И у меня защемило сердце.
Я облизнул губы, но не смог выдавить из себя ни единого слова. Сердце говорило мне одно, а глаза – совсем другое. Медленно улыбка сползла с лица моего гостя, и на ее месте появилась неподвижная маска. Когда он заговорил, слова прозвучали тихо, ровно, без намека на чувства.
– Ты даже не хочешь со мной поздороваться, Фитц?
Я открыл рот, затем беспомощно развел руки в стороны. Мой жест сказал ему все то, что я не мог выразить словами, и его лицо снова озарила улыбка. Он сиял, словно в его душе горел яркий огонь. Мой гость потянулся ко мне, но тут из леса появился Ночной Волк, и лошадь, испугавшись, метнулась в сторону. Шут покинул седло быстрее, чем собирался, однако ему все равно удалось спрыгнуть на землю и устоять на ногах. Лошадь отошла, но мы не обратили на нее внимания. Я быстро сбежал с крыльца, поймал Шута и прижал к себе, а волк скакал вокруг нас, точно легкомысленный щенок.
– Шут, – задыхаясь, проговорил я. – Неужели это ты? Не может быть, нет… Ладно, мне все равно.
Он обнял меня и прижал к себе так сильно, что серьга Баррича впилась мне в шею. Мы довольно долго так стояли, Шут не отпускал меня, словно влюбленная женщина; волку наконец это надоело, и он влез между нами. Тогда Шут опустился на одно колено, прямо в пыль, – похоже, ему было плевать на свой роскошный костюм – и обхватил волка за шею.
– Ночной Волк! – радостно прошептал он. – Я не думал, что увижу тебя. Как же я рад, старина! – И, вытирая слезы, он спрятал лицо в густой шерсти зверя.
Это вовсе не уронило его в моих глазах, потому что по моим щекам тоже катились слезы, на которые я не обращал внимания.

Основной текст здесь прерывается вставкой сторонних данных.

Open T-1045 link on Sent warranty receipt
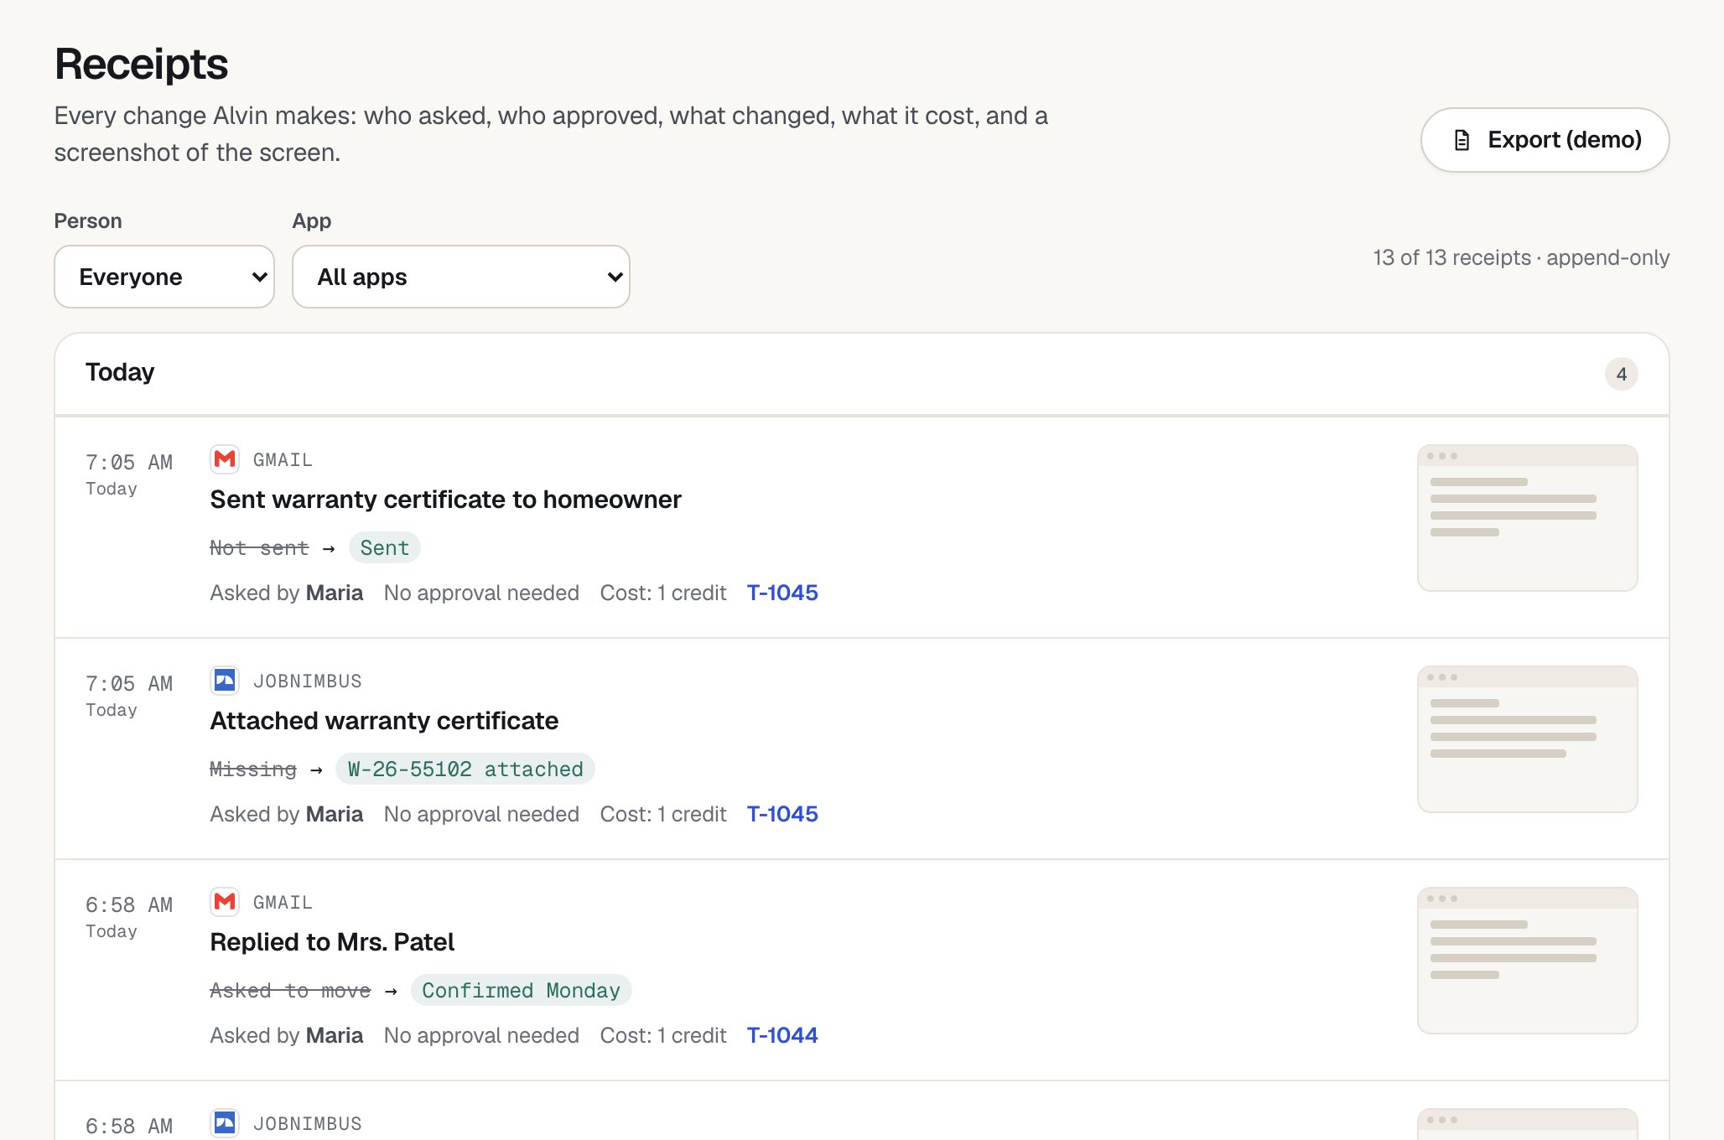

В следующее мгновение Шут вскочил на ноги таким знакомым движением, которое я видел множество раз в своей прошлой жизни. Потом он положил мне руку на затылок, как делал раньше, и прижался ко мне лбом. От него пахло медом и абрикосовым бренди. Неужели перед нашей встречей он решил немного поддержать свой дух спиртным? Через несколько минут Шут отодвинулся от меня, но руки не убрал. Он смотрел на меня, заметил белую прядь в волосах, пробежал глазами по знакомым шрамам на лице. Я тоже не мог отвести от него взгляда: меня поразило не то, как сильно он изменился, превратившись из белокожего заморыша в смуглого красавца, а как раз наоборот – то, что он совсем не изменился. Он выглядел так же молодо, как пятнадцать лет назад, когда я видел его в последний раз, – и ни единой морщины на лице.
– Ну, – откашлявшись, проговорил Шут, – ты не собираешься пригласить меня в дом?
– Собираюсь, конечно. Только сначала займемся твоей лошадью, – осипшим голосом ответил я.
Его широкая ухмылка словно стерла разделявшие нас годы.
– А ты ничуть не изменился, Фитц. Ты всегда первым делом заботился о лошадях.
– Не изменился? – Я покачал головой, глядя на него. – Это ты не постарел ни на один день. А что касается остального… – Я снова покачал головой и направился к его лошади. Она сделала шаг назад, как будто не хотела подпускать меня к себе. – Ты стал золотым, Шут. И одет так же роскошно, как когда-то одевался Регал. Я тебя даже не сразу узнал.
Он с облегчением вздохнул и рассмеялся:
– Значит, я зря испугался, решив, что ты не хочешь меня видеть?
Такой вопрос даже не заслуживал, чтобы на него отвечали, и я пропустил его мимо ушей, снова шагнув к лошади. Она отвернулась, чтобы я не мог дотянуться до поводьев, стараясь не выпускать из вида волка. Я заметил, что Шут с интересом за нами наблюдает.
– Ночной Волк, ты мне мешаешь – и прекрасно это знаешь, – сердито проворчал я.
Волк опустил голову и наградил меня лукавым взглядом, но перестал дразнить лошадь.
Если бы ты мне не мешал, я бы и сам мог загнать ее в сарай.
Шут склонил голову набок и вопросительно на нас посмотрел. Я почувствовал, как от него исходит понимание, ускользающее и едва заметное, тонкое, словно остро отточенный клинок, и тут же забыл про лошадь. Инстинктивно я прикоснулся к метке, которую он оставил много лет назад, – серебристые отпечатки пальцев у меня на запястье, которые давным-давно потускнели и стали серебристо-серыми. Шут снова улыбнулся, поднял руку в перчатке и указал на меня пальцем, как будто хотел освежить метку.